### Stated task
Reproduce the following entries verbatim, beginning at the line that contains "Click the 'Audio & Video Input' label" and stopping after the line that contains "Action: pyautogui.click(x=162, y=596)". Omit the pictures from your answer.

══════

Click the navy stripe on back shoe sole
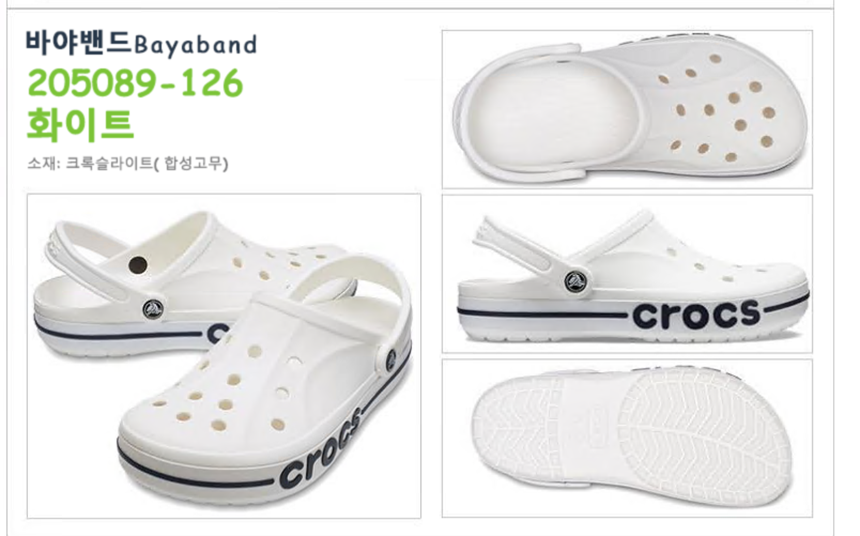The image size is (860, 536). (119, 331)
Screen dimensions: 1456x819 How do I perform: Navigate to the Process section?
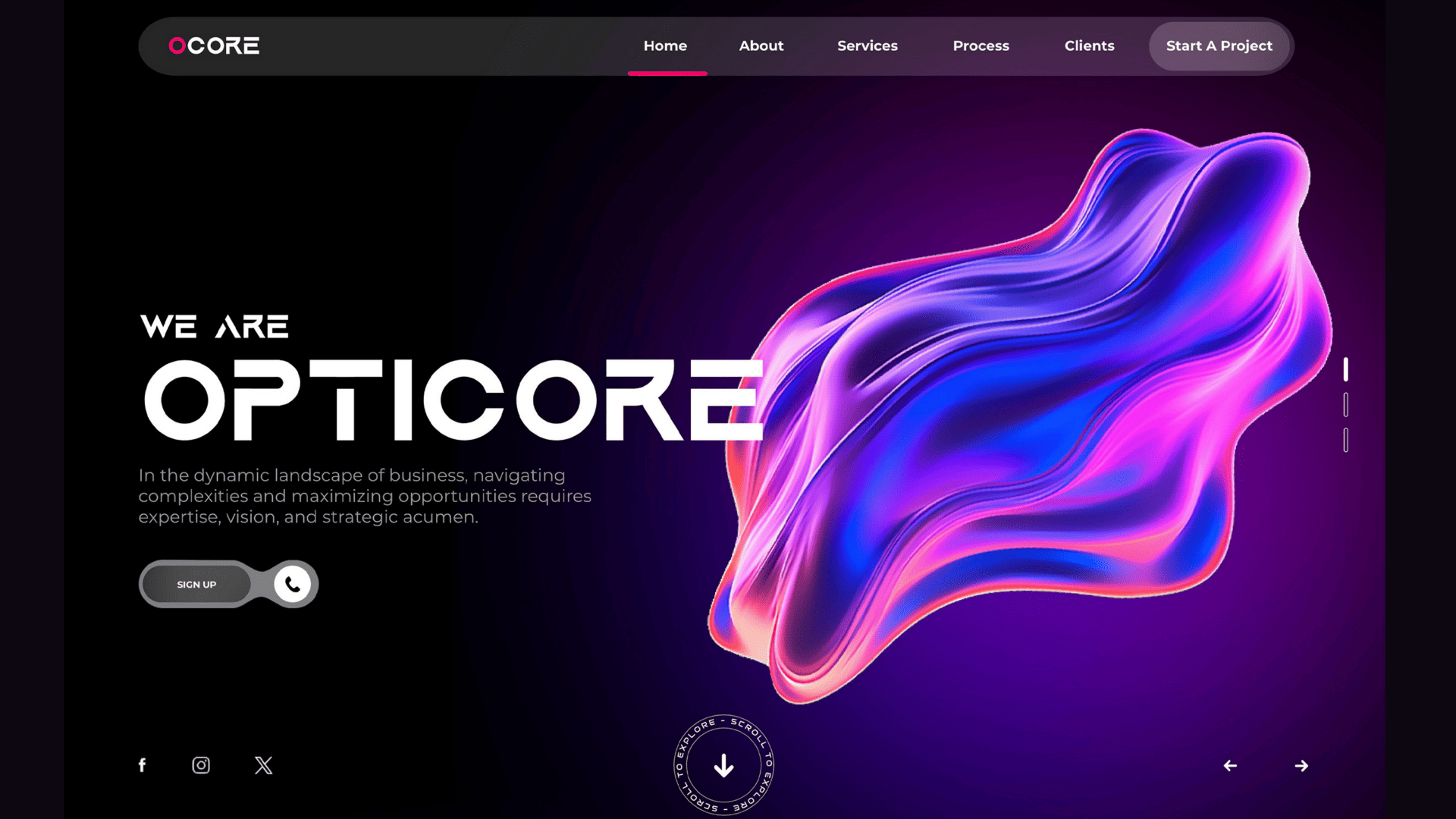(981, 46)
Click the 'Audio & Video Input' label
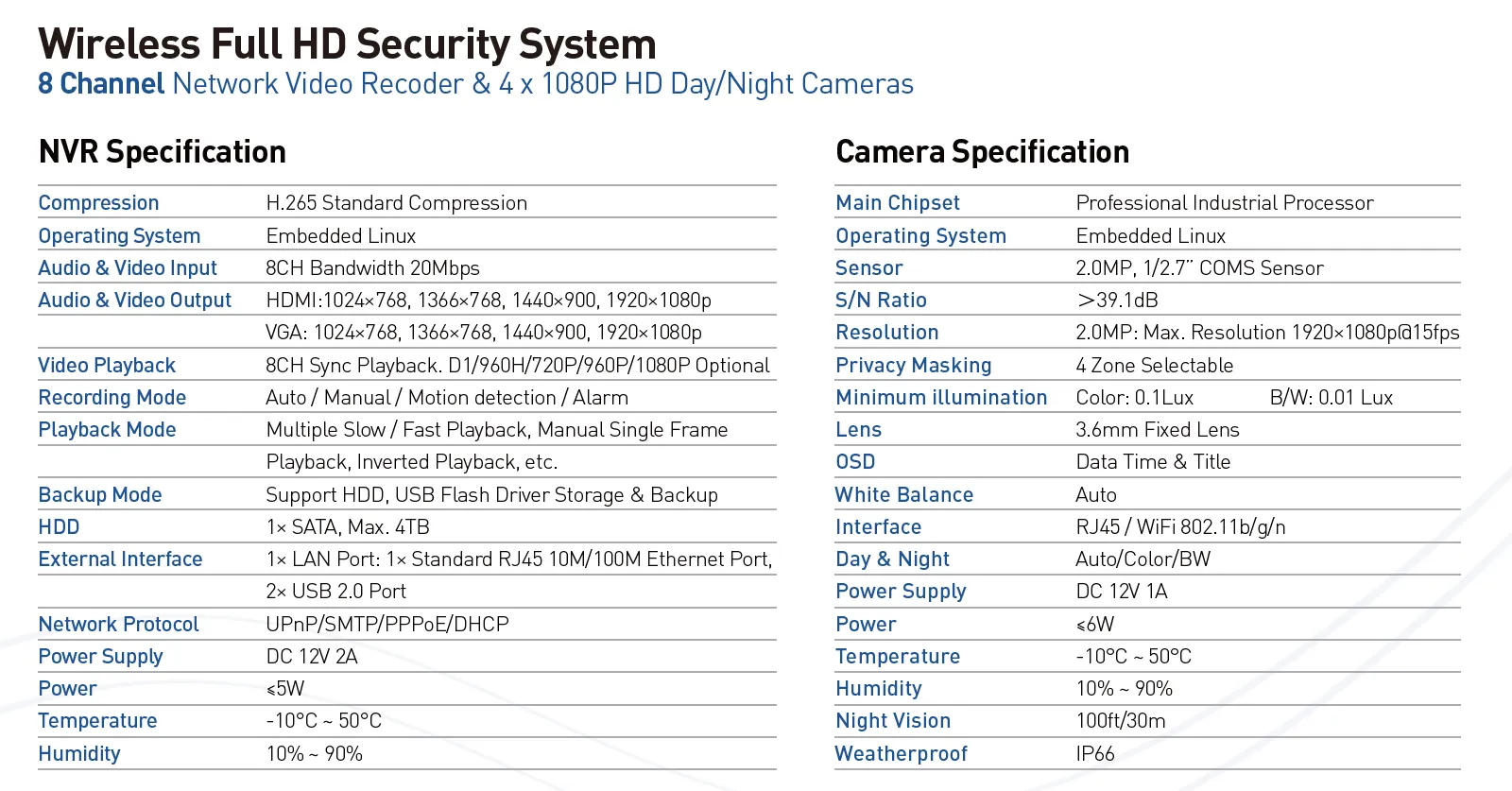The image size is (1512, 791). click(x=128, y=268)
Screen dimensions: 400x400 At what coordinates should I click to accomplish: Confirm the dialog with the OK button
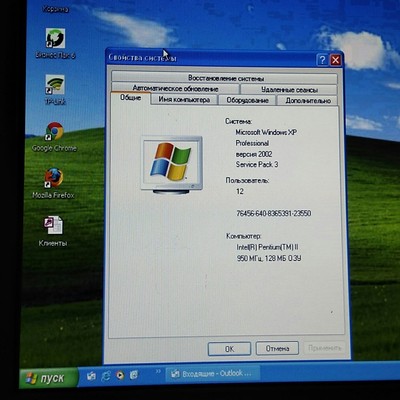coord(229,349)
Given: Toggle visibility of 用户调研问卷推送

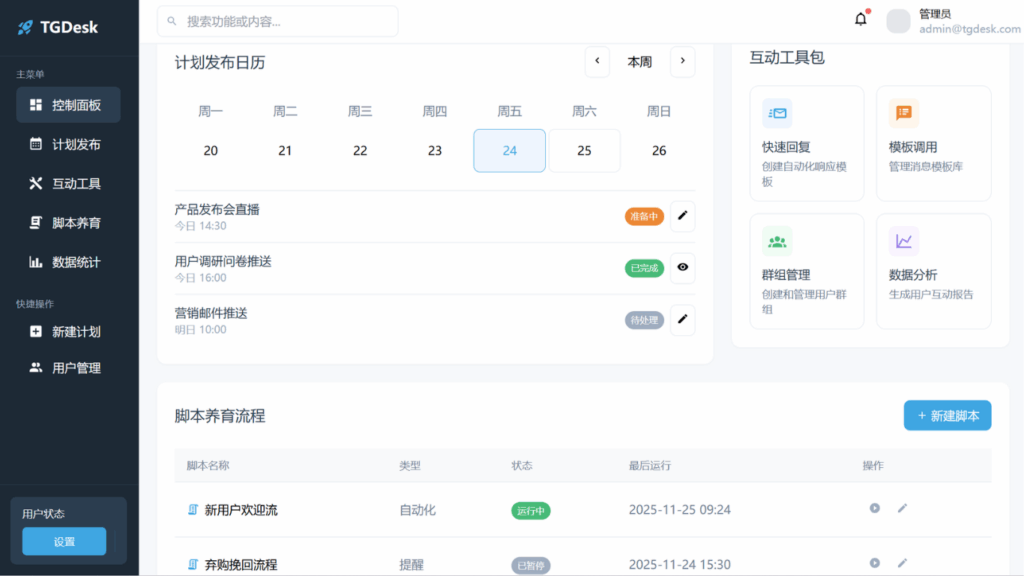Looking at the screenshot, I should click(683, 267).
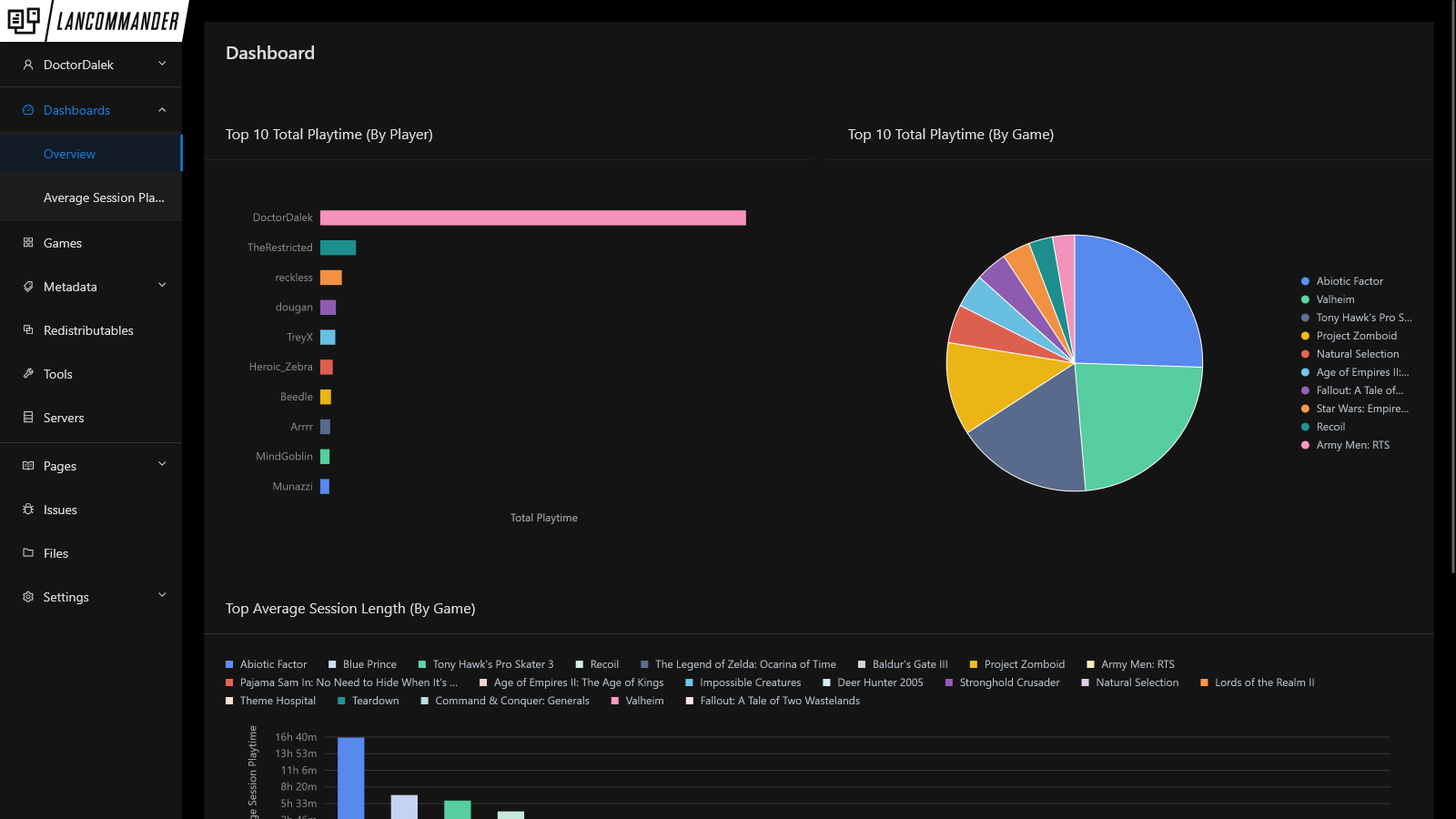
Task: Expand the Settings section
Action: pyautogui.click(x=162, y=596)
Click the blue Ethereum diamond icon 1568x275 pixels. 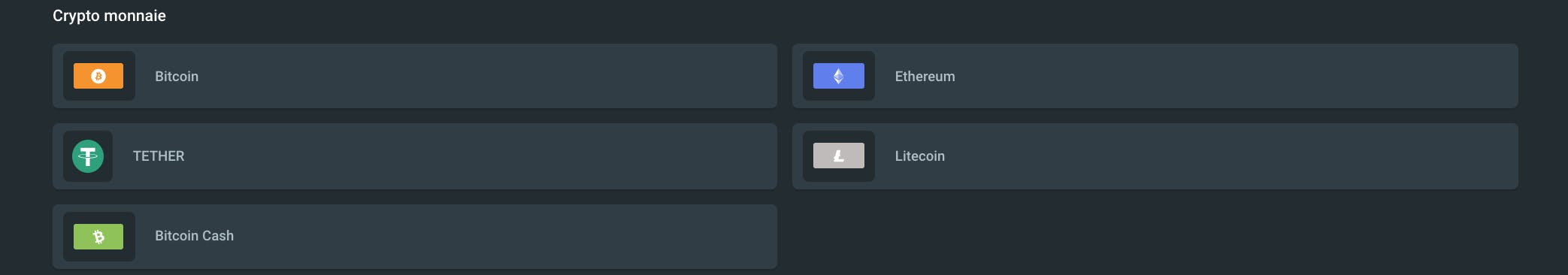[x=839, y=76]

══════

### Written response
Click the 'Audio & Video Input' label
The image size is (1512, 791). click(x=128, y=268)
Screen dimensions: 400x400 At what coordinates should I click to accomplish: Confirm the dialog with the OK button
coord(229,349)
Given: Toggle visibility of 用户调研问卷推送

Looking at the screenshot, I should click(683, 267).
Task: Expand the Settings section
Action: pyautogui.click(x=162, y=596)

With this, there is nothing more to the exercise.